→ WHAT YOU NEED TO DO
Count the lines of the records below that contain the string "width", treating uppercase and lowercase letters as different, and reply with that number alone.

→ DATA FOR THE TASK
--*--
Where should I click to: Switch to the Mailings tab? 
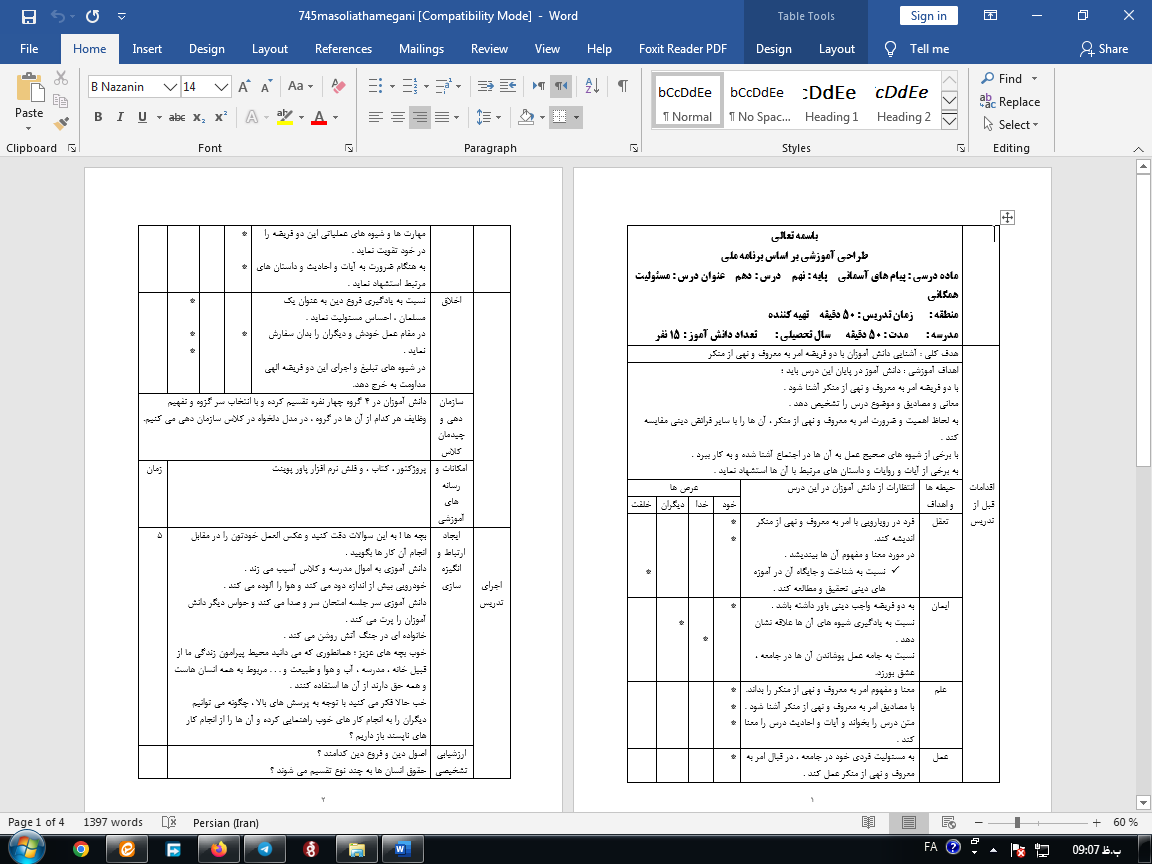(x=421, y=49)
--*--
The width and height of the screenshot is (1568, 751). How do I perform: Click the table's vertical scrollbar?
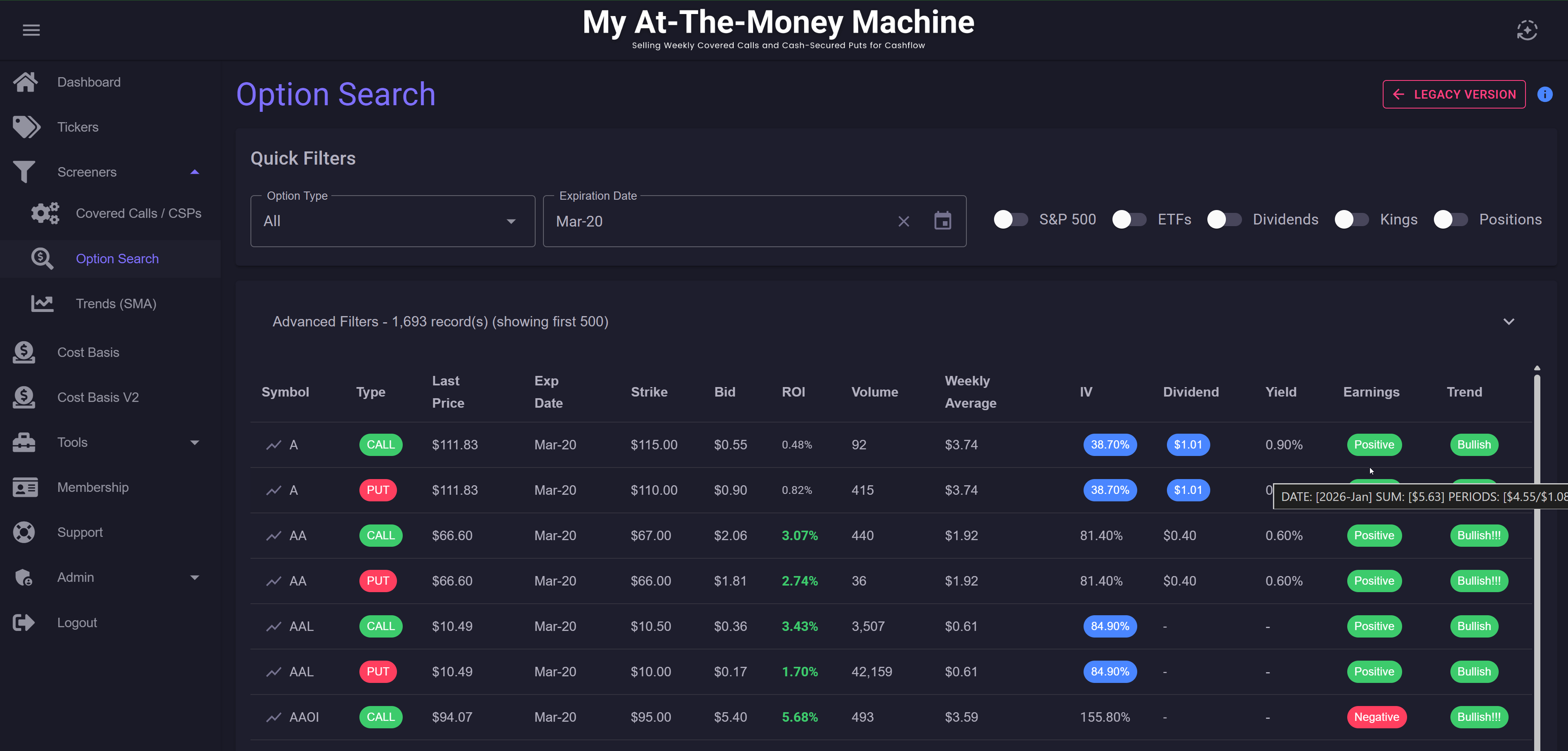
--*--
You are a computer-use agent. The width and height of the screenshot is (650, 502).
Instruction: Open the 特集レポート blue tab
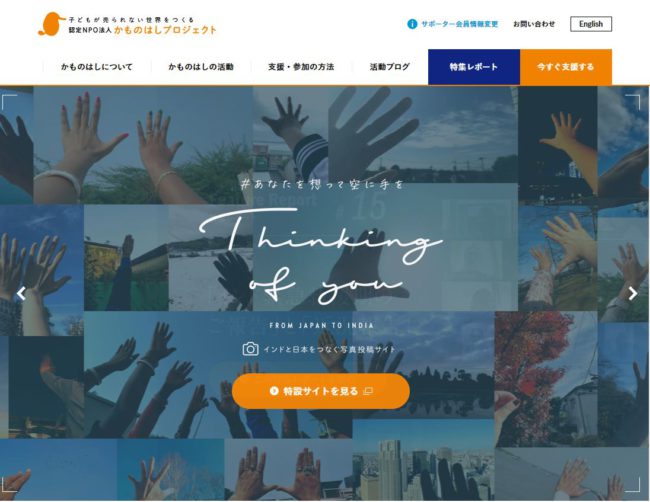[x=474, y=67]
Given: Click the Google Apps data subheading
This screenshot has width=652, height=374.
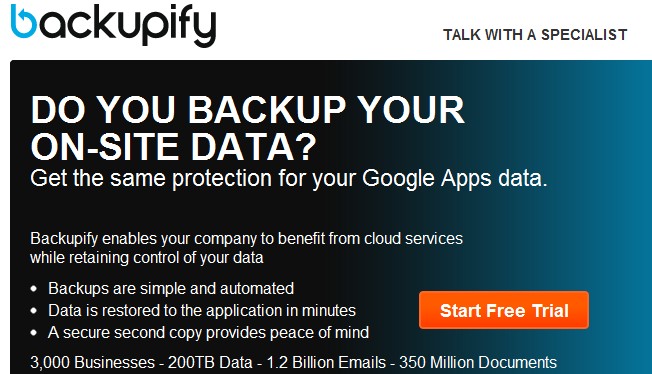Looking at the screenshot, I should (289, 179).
--*--
→ FINISHED ANSWER
3